---------- The data ----------

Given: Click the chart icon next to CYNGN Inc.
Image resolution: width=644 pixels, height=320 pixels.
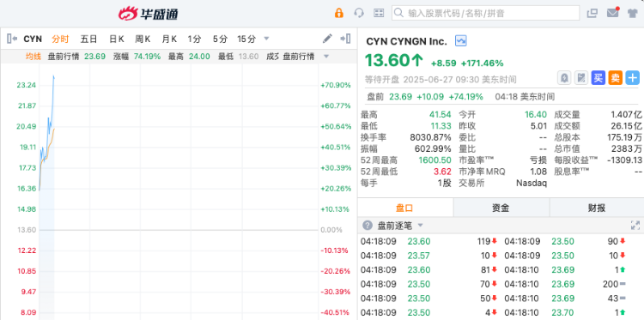Looking at the screenshot, I should [461, 40].
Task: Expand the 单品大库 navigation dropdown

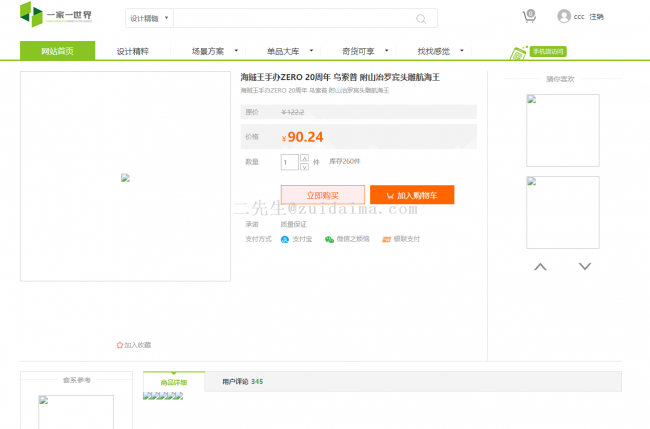Action: click(289, 51)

----------

* _Your task_:
Apart from its pictures, the material above should be repeated exactly.

* _Answer space_:
Given: Click the chart icon next to CYNGN Inc.
Image resolution: width=644 pixels, height=320 pixels.
Looking at the screenshot, I should [461, 40].
Task: Expand the 单品大库 navigation dropdown

Action: click(289, 51)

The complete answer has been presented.